> Task item
Each record must appear in the answer exactly as given.

(Stored data entries)
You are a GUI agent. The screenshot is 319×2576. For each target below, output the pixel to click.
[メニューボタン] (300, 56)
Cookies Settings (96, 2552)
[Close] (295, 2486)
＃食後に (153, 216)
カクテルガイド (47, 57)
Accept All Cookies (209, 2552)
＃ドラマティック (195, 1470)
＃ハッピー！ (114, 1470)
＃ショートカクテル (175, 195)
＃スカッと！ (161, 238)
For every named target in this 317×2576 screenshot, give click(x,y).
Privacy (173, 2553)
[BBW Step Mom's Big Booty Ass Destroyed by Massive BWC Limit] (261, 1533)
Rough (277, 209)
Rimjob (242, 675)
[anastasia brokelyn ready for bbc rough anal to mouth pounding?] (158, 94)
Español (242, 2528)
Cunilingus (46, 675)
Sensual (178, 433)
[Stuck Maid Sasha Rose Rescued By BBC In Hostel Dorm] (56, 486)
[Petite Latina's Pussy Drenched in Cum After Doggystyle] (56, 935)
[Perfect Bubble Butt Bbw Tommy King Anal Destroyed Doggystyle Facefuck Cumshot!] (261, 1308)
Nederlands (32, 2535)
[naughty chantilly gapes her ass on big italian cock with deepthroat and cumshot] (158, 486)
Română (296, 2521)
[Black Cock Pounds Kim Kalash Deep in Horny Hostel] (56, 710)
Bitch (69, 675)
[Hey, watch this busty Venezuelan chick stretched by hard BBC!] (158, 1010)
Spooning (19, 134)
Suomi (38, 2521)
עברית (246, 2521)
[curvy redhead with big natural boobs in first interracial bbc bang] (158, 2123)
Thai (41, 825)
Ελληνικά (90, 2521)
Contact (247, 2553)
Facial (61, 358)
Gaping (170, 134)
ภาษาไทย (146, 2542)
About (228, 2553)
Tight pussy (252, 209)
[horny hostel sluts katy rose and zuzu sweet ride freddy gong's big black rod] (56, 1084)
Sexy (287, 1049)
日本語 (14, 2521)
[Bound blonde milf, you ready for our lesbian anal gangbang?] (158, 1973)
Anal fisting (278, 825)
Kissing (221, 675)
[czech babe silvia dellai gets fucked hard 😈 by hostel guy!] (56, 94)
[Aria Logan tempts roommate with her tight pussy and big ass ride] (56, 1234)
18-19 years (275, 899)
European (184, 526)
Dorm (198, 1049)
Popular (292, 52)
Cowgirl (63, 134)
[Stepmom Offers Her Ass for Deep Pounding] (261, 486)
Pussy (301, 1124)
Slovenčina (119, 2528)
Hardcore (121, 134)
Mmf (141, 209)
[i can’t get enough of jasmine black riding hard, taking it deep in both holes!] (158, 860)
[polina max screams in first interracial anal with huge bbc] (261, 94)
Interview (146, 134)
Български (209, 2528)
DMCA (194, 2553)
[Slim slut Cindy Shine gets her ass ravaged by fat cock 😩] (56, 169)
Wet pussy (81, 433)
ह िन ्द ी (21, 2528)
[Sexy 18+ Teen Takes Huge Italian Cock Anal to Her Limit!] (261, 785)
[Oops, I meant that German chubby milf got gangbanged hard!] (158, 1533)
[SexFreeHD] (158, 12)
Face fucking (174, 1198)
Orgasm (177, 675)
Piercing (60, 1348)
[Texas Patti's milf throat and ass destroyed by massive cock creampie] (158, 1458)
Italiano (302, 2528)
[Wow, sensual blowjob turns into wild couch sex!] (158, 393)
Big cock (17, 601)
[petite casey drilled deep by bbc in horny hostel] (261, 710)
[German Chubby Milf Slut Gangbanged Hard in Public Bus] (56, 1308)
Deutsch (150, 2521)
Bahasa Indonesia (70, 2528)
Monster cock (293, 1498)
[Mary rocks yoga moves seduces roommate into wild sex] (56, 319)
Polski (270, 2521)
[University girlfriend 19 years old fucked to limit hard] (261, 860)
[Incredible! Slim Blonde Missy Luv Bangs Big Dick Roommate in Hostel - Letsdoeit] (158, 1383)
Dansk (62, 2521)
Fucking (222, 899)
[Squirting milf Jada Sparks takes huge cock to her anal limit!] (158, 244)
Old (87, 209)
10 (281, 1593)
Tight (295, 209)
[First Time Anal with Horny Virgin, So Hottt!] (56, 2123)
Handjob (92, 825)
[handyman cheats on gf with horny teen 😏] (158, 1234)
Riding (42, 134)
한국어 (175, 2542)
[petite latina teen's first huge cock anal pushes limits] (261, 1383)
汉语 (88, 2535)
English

> Expected answer
You are a GUI agent. The screenshot is 319×2576. For each target below, output the pixel to click.
[メニューボタン] (300, 56)
Cookies Settings (96, 2552)
[Close] (295, 2486)
＃食後に (153, 216)
カクテルガイド (47, 57)
Accept All Cookies (209, 2552)
＃ドラマティック (195, 1470)
＃ハッピー！ (114, 1470)
＃ショートカクテル (175, 195)
＃スカッと！ (161, 238)
For every named target in this 317×2576 screenshot, give click(x,y).
Privacy (173, 2553)
[BBW Step Mom's Big Booty Ass Destroyed by Massive BWC Limit] (261, 1533)
Rough (277, 209)
Rimjob (242, 675)
[anastasia brokelyn ready for bbc rough anal to mouth pounding?] (158, 94)
Español (242, 2528)
Cunilingus (46, 675)
Sensual (178, 433)
[Stuck Maid Sasha Rose Rescued By BBC In Hostel Dorm] (56, 486)
[Petite Latina's Pussy Drenched in Cum After Doggystyle] (56, 935)
[Perfect Bubble Butt Bbw Tommy King Anal Destroyed Doggystyle Facefuck Cumshot!] (261, 1308)
Nederlands (32, 2535)
[naughty chantilly gapes her ass on big italian cock with deepthroat and cumshot] (158, 486)
Română (296, 2521)
[Black Cock Pounds Kim Kalash Deep in Horny Hostel] (56, 710)
Bitch (69, 675)
[Hey, watch this busty Venezuelan chick stretched by hard BBC!] (158, 1010)
Spooning (19, 134)
Suomi (38, 2521)
עברית (246, 2521)
[curvy redhead with big natural boobs in first interracial bbc bang] (158, 2123)
Thai (41, 825)
Ελληνικά (90, 2521)
Contact (247, 2553)
Facial (61, 358)
Gaping (170, 134)
ภาษาไทย (146, 2542)
About (228, 2553)
Tight pussy (252, 209)
[horny hostel sluts katy rose and zuzu sweet ride freddy gong's big black rod] (56, 1084)
Sexy (287, 1049)
日本語 (14, 2521)
[Bound blonde milf, you ready for our lesbian anal gangbang?] (158, 1973)
Anal fisting (278, 825)
Kissing (221, 675)
[czech babe silvia dellai gets fucked hard 😈 by hostel guy!] (56, 94)
[Aria Logan tempts roommate with her tight pussy and big ass ride] (56, 1234)
18-19 years (275, 899)
European (184, 526)
Dorm (198, 1049)
Popular (292, 52)
Cowgirl (63, 134)
[Stepmom Offers Her Ass for Deep Pounding] (261, 486)
Pussy (301, 1124)
Slovenčina (119, 2528)
Hardcore (121, 134)
Mmf (141, 209)
[i can’t get enough of jasmine black riding hard, taking it deep in both holes!] (158, 860)
[polina max screams in first interracial anal with huge bbc] (261, 94)
Interview (146, 134)
Български (209, 2528)
DMCA (194, 2553)
[Slim slut Cindy Shine gets her ass ravaged by fat cock 😩] (56, 169)
Wet pussy (81, 433)
ह िन ्द ी (21, 2528)
[Sexy 18+ Teen Takes Huge Italian Cock Anal to Her Limit!] (261, 785)
[Oops, I meant that German chubby milf got gangbanged hard!] (158, 1533)
[SexFreeHD] (158, 12)
Face fucking (174, 1198)
Orgasm (177, 675)
Piercing (60, 1348)
[Texas Patti's milf throat and ass destroyed by massive cock creampie] (158, 1458)
Italiano (302, 2528)
[Wow, sensual blowjob turns into wild couch sex!] (158, 393)
Big cock (17, 601)
[petite casey drilled deep by bbc in horny hostel] (261, 710)
[German Chubby Milf Slut Gangbanged Hard in Public Bus] (56, 1308)
Deutsch (150, 2521)
Bahasa Indonesia (70, 2528)
Monster cock (293, 1498)
[Mary rocks yoga moves seduces roommate into wild sex] (56, 319)
Polski (270, 2521)
[University girlfriend 19 years old fucked to limit hard] (261, 860)
[Incredible! Slim Blonde Missy Luv Bangs Big Dick Roommate in Hostel - Letsdoeit] (158, 1383)
Dansk (62, 2521)
Fucking (222, 899)
[Squirting milf Jada Sparks takes huge cock to her anal limit!] (158, 244)
Old (87, 209)
10 (281, 1593)
Tight (295, 209)
[First Time Anal with Horny Virgin, So Hottt!] (56, 2123)
Handjob (92, 825)
[handyman cheats on gf with horny teen 😏] (158, 1234)
Riding (42, 134)
한국어 (175, 2542)
[petite latina teen's first huge cock anal pushes limits] (261, 1383)
汉语 (88, 2535)
English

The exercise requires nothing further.